March 28th , 2003
(The following message was received during the Friday night Canyon Rosary at Mary’s Knoll and has been transcribed from the audio recording. The realistic [by body movement from the recipient] visual given in this message continues to follow the Passion of Christ as indicated by Jesus in the messages of 3-14; and 3- 21, 03. We urge you to pray to the Holy Spirit for discernment as you read the following. )“My Child,
Tonight we again continue our Lenten journey. This is a recognized place for you.”
[Recipient visualizes a dungeon] “Yes My Lord. But it is one that brings great wounds to my heart.”“But thou must have courage now child ........ for you shall find some meaning as
we take this journey.”
“But I have not left you.”
“I know. It’s getting a little brighter. I think my eyes are becoming a little more accustomed to this ...... the dimness of the lights. I can make out what appears to be cells. Even though I see ... the stench has never left. The stench is still the same and I fear I shall be sick. Oh My Lord ... what have they done ... what have they done?”“Here My Child........... ”“I am looking....”“Further down......... ”“I will not run .... I will come....”“You have found Me my loved one.......... ”“But there’s a door ... I cannot see! Just barely ... Oh ... My God ......”“Look not at the wounds.......... but concentrate on the face of love. Do you see
your wounds inflicted upon My Body?”
“And does that mean I love thee less? I called you to comfort Me ... to spend a few moments with Me in My agony where I might hear the sweetness of your love.”
“My Jesus ...... My Jesus. If I could but kiss each wound ...... to bring thee relief ... to bring thee healing ...... I would do so. But who am I but this frail creature who loves thee ... but yet is incapable.”“It is enough to know that you bring comfort to Me. Because you bring me your heart .....you bring Me your love …...and that alone will sustain Me. It is time for
you to leave. For you must gather your strength. For more difficult times are ahead and I need your prayers. I need the love of My simple creatures .... My children who love Me and repent. For they see the stench is not the surrounding
purified by every drop of My Blood. Bid Me farewell as we gaze into each otherseyes .......... for we shall meet again My Child.”
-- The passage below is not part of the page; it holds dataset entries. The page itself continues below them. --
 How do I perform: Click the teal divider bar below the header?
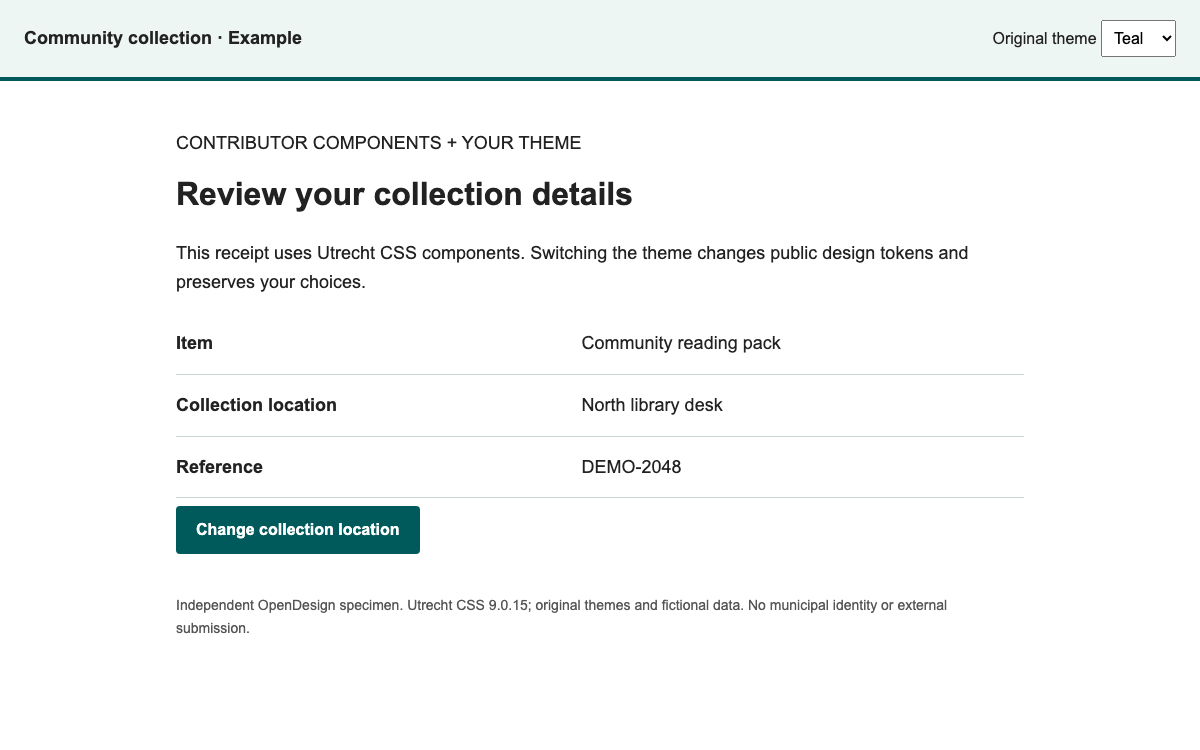600,79
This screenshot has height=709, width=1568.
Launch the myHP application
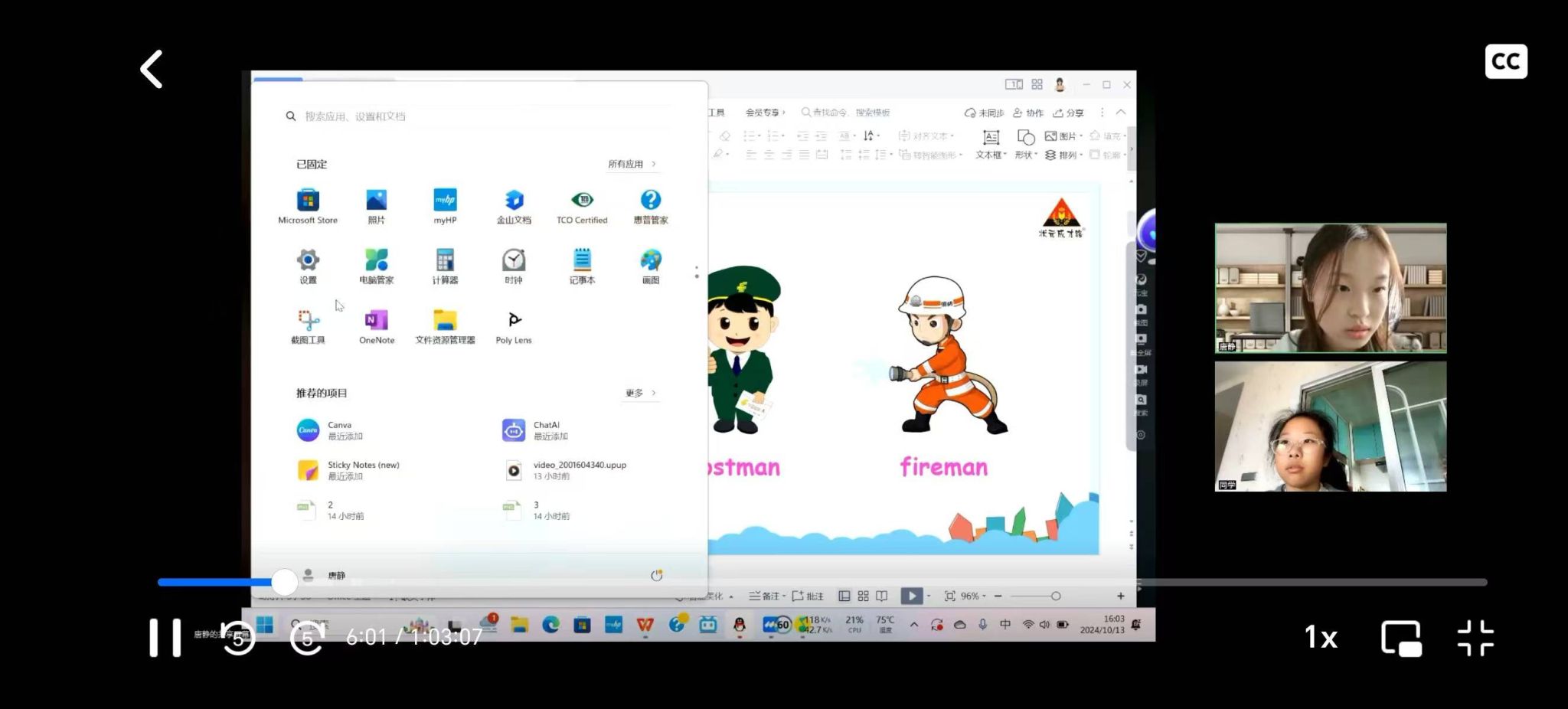[445, 206]
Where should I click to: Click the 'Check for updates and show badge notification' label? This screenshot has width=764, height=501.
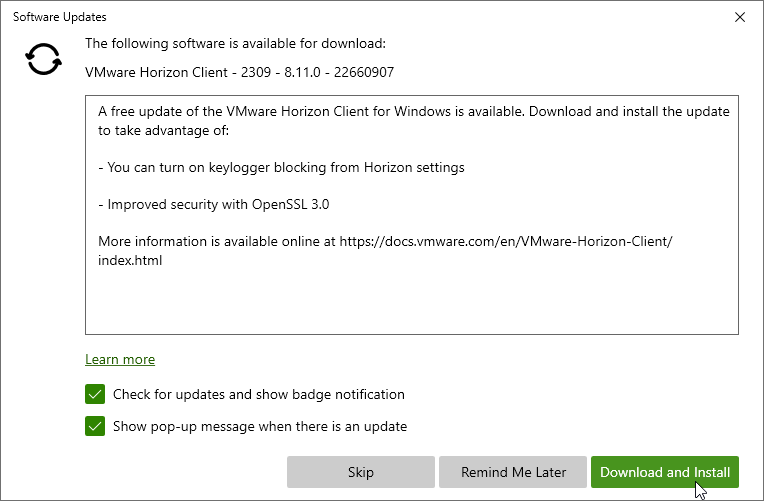click(x=259, y=394)
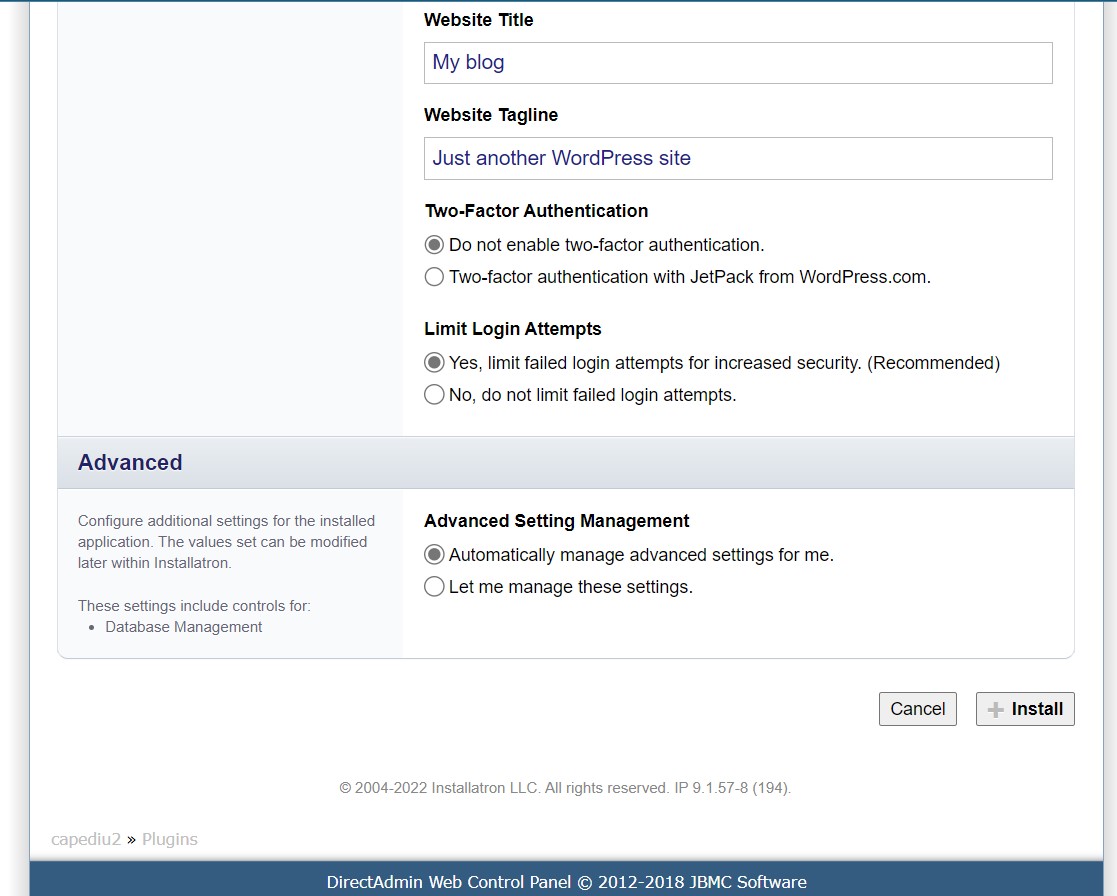The height and width of the screenshot is (896, 1117).
Task: Click the Website Title input field
Action: coord(737,63)
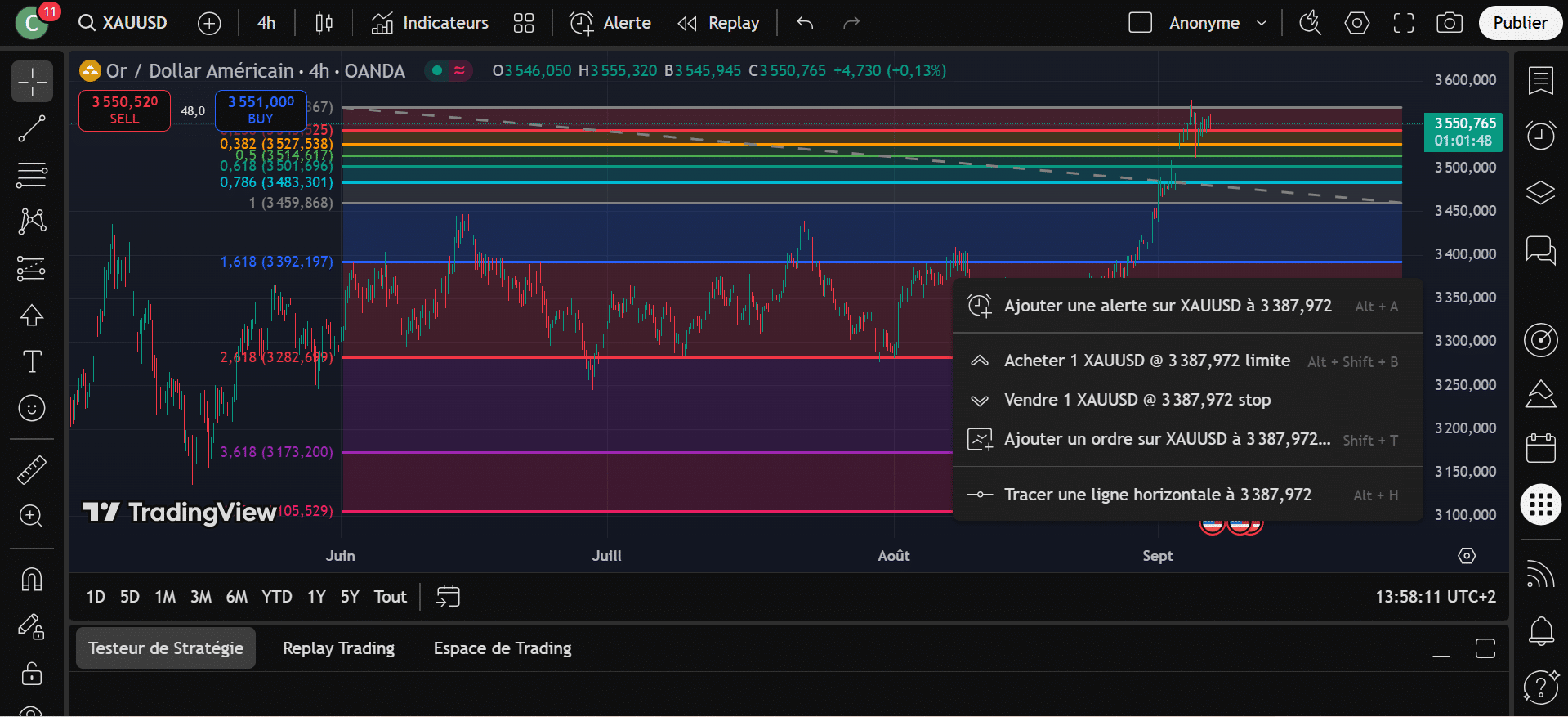Choose 'Tracer une ligne horizontale' menu entry
Image resolution: width=1568 pixels, height=717 pixels.
pyautogui.click(x=1157, y=495)
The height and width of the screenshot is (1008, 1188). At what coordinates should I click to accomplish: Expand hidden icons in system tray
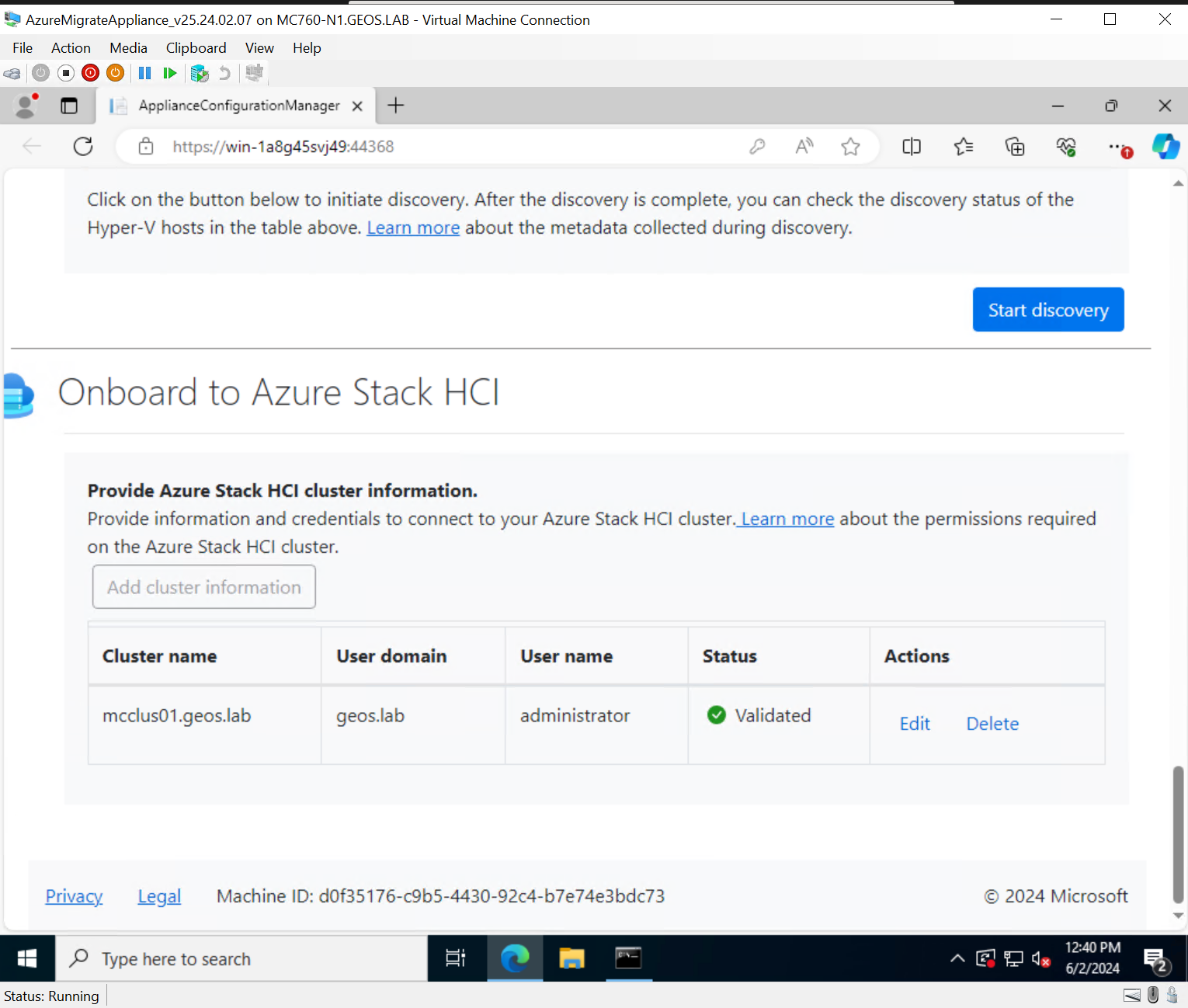[957, 958]
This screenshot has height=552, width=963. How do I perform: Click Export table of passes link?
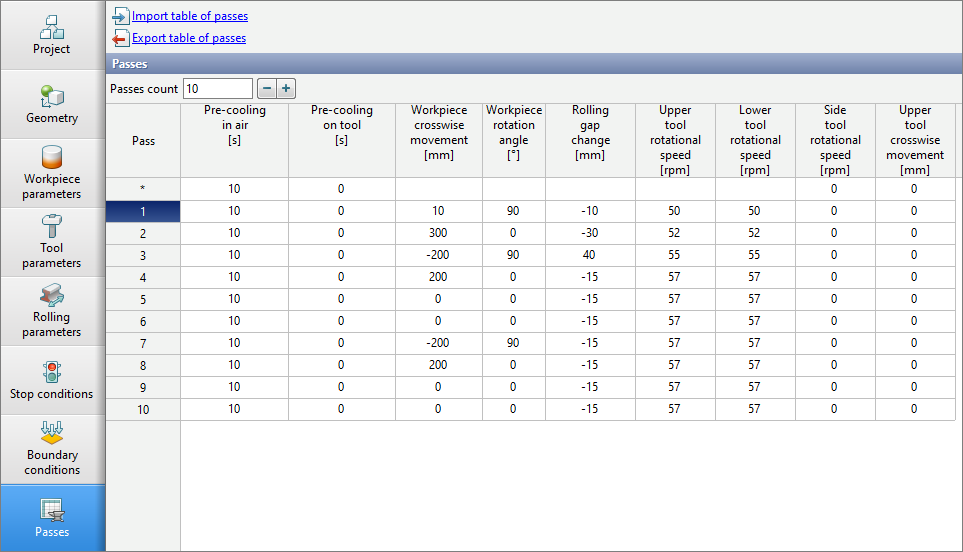[188, 38]
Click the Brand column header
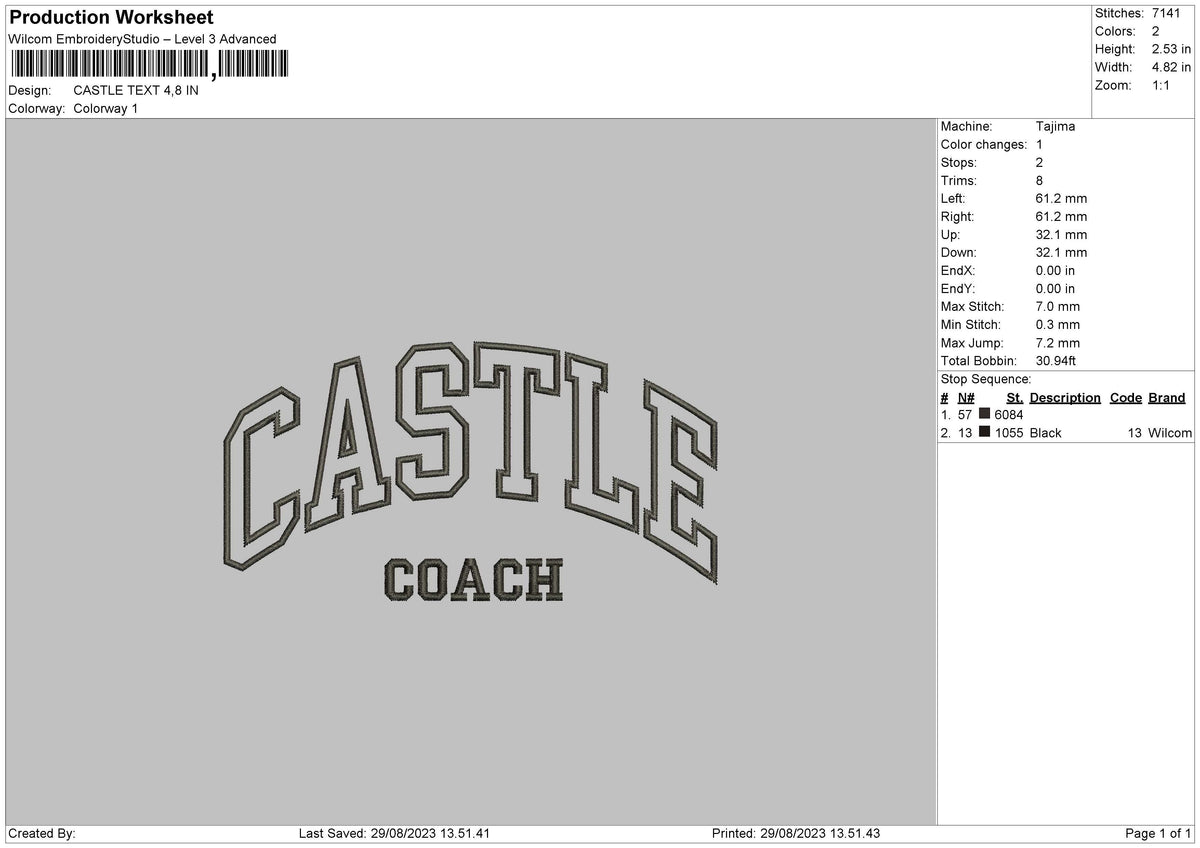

“I do as Thy say ....... But I would stay with Thee and I would comfort Thee.” “Obedience ”
“Yes ...... I will do as Thy say. It’s so difficult to walk back. It’s as though I’ve had some potion to drink that binds me that I cannot feel ...... that I cannot touch and ...... I find the wall ... just enough light to see the steps ......and I struggle up the stairs and I envision You, My Lord, as you must struggle up these stairs with all the wounds. Even Thy poor feet ... to feel every pain ... to feel all that we have brought upon You. But yet there is a great over powering sense of grace. My Lord, I love Thee and I shall do whatever Thou asks. It is not important now that I understand. For surely my poor mind could not. But I wrap Thee in my love ... and I leave Thee. But only for a short while ... until we are joined together. I seem to touch the top step and it is as though I am standing outside on a clear street. No one ... no vehicles ... no carts ... no horses. I am standing there and I lift my head.”“Father ......you are my Father too. Strengthen your Son for He is our only chance to be with You one day in eternity.”